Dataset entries
== == ==
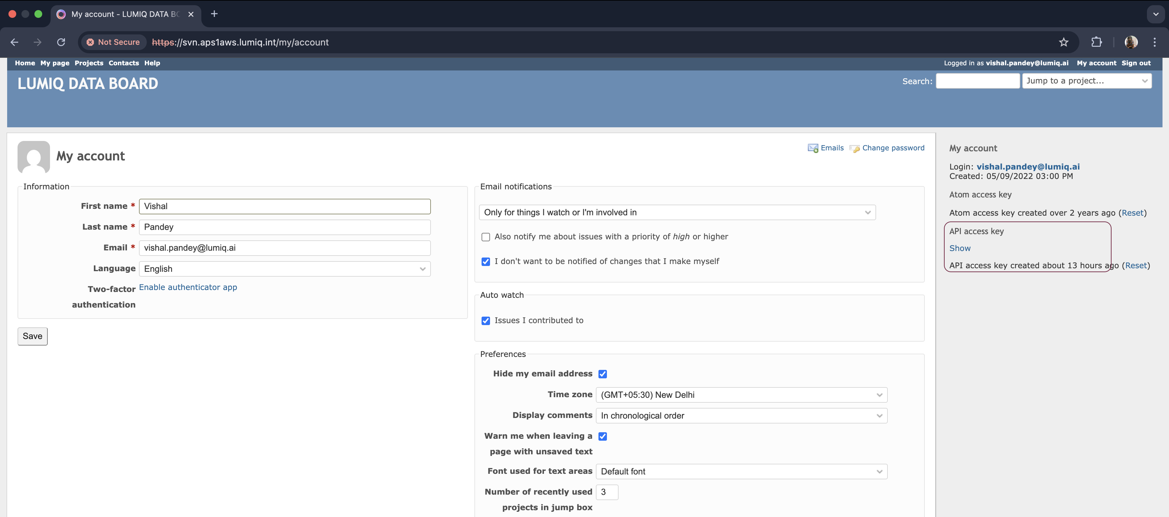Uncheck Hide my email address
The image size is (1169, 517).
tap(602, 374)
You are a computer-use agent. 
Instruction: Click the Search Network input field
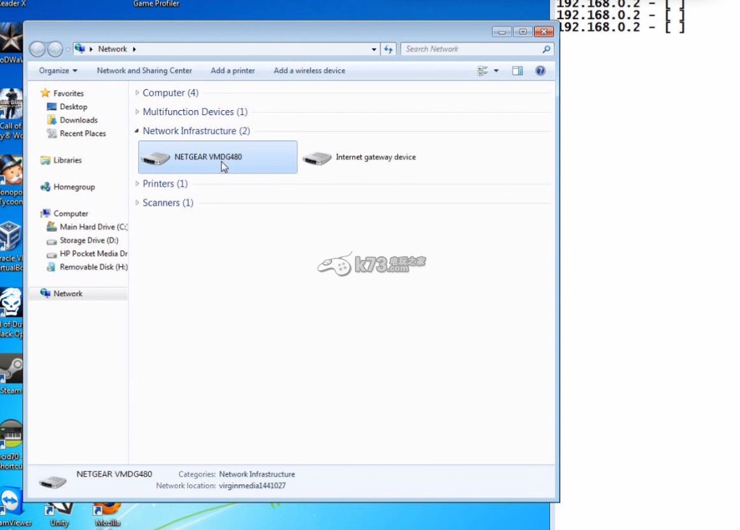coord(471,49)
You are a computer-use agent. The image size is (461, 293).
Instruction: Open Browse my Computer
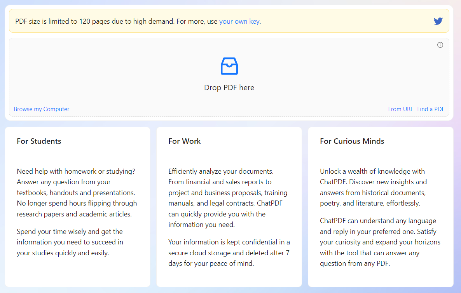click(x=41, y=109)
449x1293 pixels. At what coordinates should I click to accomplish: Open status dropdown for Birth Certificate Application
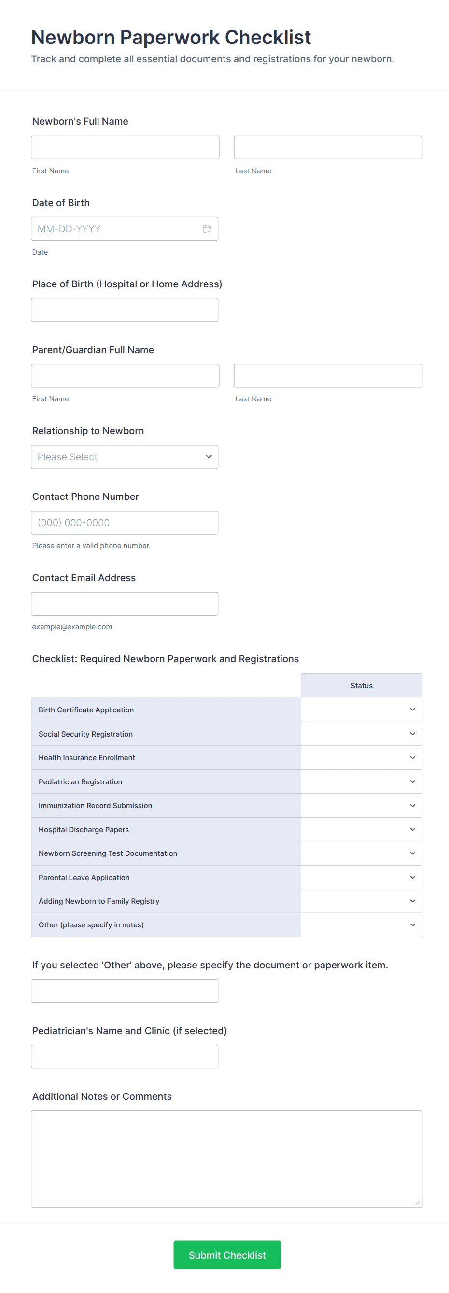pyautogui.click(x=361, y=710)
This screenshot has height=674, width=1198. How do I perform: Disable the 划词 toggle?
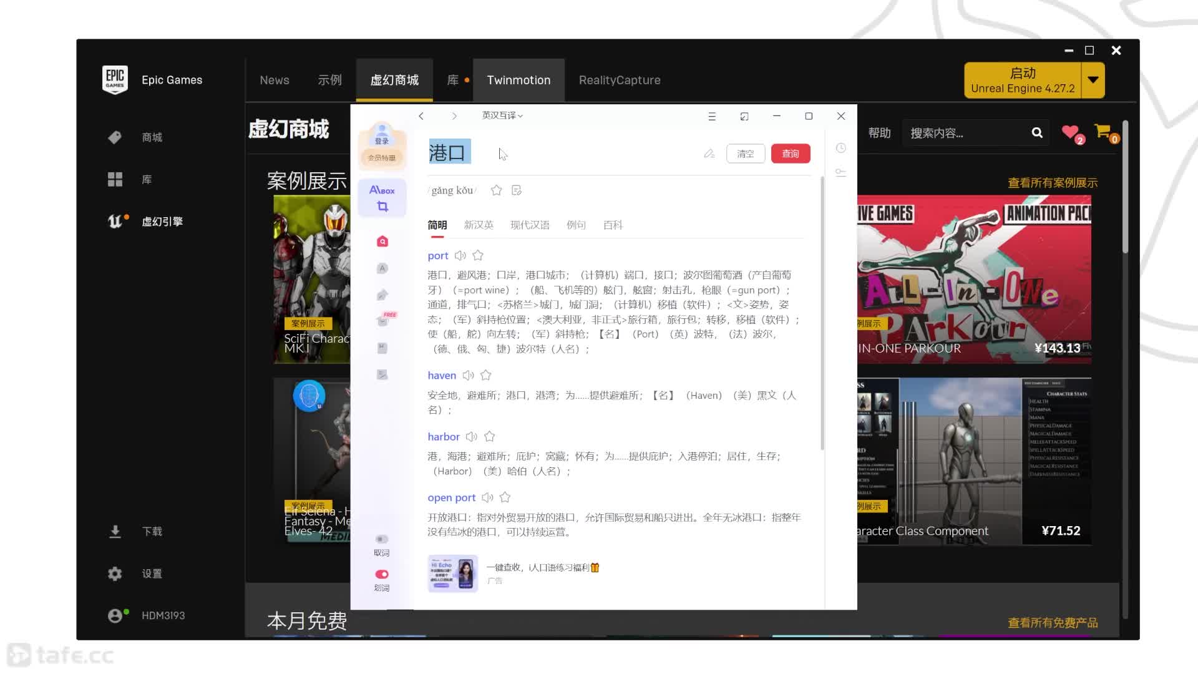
== == ==
▶ _Problem description_: Write out every line of the dataset entries above as a numbered list, skipping blank lines. Leave out the pictures.

▶ _Task response_:
1. Uncheck Hide my email address
2. The image size is (1169, 517).
3. tap(602, 374)
4. You are a computer-use agent. 
5. Instruction: Click the Search Network input field
6. coord(471,49)
7. You are a computer-use agent. The image size is (461, 293).
8. Instruction: Open Browse my Computer
9. click(x=41, y=109)
10. 449x1293 pixels. At what coordinates should I click to accomplish: Open status dropdown for Birth Certificate Application
11. pyautogui.click(x=361, y=710)
12. This screenshot has height=674, width=1198. How do I perform: Disable the 划词 toggle?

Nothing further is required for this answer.